- Born: Uganda
- Occupation: Politician
- Years active: 1996–present

= Grace Tubwita =

Ugandan politician

Grace Tubwita Bagaya Bukenya (née Grace Tubwita), commonly known as Grace Tubwita, is a Ugandan female physical planner and politician. She is the Chairperson of the Uganda Institute of Physical Planners.

==Background and career==
Grace Tubwita was born in Nakasongola District and she speaks the local dialect(Ruluuli). She represented the district in the Uganda parliament on two consecutive times; during the 7th parliament (2001 to 2006) and the 8th parliament (2006 to 2011), on the ruling National Resistance Movement (NRM) political party. She lost her seat during the 2010 NRM primary elections. She lost to Margaret Komuhangi, the incumbent, whom she had defeated twice, in 2003 and 2015.

==Other considerations==
Tubwita sits on the boards of directors of several companies including the Uganda National Oil Company, the national oil parastatal.
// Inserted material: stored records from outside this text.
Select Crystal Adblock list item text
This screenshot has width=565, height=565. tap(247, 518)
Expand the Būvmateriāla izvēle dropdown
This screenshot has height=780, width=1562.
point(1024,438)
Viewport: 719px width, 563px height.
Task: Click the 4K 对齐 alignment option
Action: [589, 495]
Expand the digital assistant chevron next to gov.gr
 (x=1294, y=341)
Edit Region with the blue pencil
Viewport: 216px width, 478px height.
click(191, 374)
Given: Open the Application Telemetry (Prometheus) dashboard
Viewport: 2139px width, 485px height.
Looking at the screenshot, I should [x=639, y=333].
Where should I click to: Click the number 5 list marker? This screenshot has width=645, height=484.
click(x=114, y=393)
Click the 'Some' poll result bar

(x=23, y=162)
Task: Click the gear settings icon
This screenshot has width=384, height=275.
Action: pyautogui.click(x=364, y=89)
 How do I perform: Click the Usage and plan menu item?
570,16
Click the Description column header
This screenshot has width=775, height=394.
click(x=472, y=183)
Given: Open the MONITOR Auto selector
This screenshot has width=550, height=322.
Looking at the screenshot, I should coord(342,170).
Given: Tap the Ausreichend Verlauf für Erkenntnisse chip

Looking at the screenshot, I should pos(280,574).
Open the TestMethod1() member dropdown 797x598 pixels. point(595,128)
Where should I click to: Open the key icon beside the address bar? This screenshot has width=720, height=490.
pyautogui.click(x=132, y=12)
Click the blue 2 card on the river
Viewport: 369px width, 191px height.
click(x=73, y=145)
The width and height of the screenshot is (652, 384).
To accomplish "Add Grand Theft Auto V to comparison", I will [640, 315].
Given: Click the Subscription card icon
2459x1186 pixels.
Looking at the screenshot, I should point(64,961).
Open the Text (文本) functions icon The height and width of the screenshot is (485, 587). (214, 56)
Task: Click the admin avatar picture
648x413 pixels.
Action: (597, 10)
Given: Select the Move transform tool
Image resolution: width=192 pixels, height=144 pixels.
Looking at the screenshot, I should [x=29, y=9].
She is also a board member of the National Forestry Authority (NFA), another government-owned agency, as announced by then Minister of Information and National Guidance, Rose Namayanja, on 17 July 2014. In September 2016, Tubwita Grace Bagaya Bukenya was awarded the "Parliamentary Medal of Honor" in recognition of her parliamentary service to Uganda.